To be honest, I think he's right about you being indecisive: you saying you don't want a serious relationship but then getting upset when he's been seeing other people. But then if he acted int he same way, you're probably not the only one who has been indecisive. So now you need to make some decision and stick to them. He obviously means something to you otherwise you wouldn't be going through all this so long after you split up.
So the bottom line is do you want a serious relationship with this man or not? After that, you can address the other things (although to be honest, I don't think you can really be that upset about the fact he dated someone else so soon after if you told him you weren't interested in a serious relationship anyway - why does he have to justify his actions once you're off the scene?). Is that why he's made you feel worse?
Once you've decided that for yourself, tell him straight up. Otherwise you'll continue to have these mixed communications which have, it seems, muddied the water already.

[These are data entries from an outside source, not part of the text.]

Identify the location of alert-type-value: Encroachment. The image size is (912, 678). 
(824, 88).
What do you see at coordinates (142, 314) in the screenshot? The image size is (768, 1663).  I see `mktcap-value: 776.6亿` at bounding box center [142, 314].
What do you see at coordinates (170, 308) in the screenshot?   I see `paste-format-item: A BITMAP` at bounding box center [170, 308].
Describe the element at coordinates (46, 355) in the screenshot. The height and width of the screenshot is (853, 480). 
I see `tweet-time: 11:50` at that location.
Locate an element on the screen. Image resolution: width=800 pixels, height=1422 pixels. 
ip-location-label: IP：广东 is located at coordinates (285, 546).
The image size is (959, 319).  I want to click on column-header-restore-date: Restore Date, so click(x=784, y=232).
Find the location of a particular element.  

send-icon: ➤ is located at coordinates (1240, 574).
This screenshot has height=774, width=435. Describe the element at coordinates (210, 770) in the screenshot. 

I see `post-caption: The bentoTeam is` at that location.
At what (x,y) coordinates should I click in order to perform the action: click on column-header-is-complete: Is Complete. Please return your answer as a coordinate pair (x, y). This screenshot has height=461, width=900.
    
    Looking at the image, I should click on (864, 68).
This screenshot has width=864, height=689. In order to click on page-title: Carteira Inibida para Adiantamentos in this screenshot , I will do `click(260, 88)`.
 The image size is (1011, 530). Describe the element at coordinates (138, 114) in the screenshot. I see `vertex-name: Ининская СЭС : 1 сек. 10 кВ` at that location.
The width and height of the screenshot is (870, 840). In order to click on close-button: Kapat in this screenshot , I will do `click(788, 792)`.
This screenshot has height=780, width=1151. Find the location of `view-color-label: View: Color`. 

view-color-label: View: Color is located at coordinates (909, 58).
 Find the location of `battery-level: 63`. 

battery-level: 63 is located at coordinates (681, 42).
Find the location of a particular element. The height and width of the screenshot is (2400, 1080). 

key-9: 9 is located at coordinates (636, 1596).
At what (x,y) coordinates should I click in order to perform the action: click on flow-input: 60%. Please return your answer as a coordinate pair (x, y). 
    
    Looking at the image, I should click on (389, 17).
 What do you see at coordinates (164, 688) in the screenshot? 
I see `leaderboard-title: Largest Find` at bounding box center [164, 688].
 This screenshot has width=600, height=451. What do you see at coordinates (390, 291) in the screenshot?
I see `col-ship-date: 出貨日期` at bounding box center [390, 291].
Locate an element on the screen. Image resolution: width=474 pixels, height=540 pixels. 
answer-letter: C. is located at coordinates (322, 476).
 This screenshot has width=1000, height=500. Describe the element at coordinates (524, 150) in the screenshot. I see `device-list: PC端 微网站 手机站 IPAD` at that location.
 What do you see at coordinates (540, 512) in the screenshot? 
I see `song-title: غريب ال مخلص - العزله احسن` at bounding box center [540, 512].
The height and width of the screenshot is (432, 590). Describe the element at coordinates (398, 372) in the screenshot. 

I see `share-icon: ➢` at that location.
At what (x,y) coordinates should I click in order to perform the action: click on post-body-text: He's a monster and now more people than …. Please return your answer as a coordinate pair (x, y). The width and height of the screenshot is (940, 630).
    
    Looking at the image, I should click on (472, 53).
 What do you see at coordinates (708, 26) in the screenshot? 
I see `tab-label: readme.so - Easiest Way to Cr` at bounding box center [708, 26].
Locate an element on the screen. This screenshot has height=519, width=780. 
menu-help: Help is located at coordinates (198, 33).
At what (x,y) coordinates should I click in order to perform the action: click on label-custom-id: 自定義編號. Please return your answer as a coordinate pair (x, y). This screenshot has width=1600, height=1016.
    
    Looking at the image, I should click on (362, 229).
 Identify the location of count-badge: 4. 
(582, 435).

If you're not interested in him and all this meeting is going to be about is getting 'answers' about why he behaved in the way he did, then I think it will hurt both of you. I also don't think, as I mentioned before, that his actions POST your relationship, are really any of your business. Maybe he just met someone he really thought he'd clicked with even though he wasn't "looking" for a relationship? Or maybe he just wanted some regular s*x? It's really not your business. Leave him alone, stop texting him, delete his number and move on. For both your sakes - you'll only get hurt.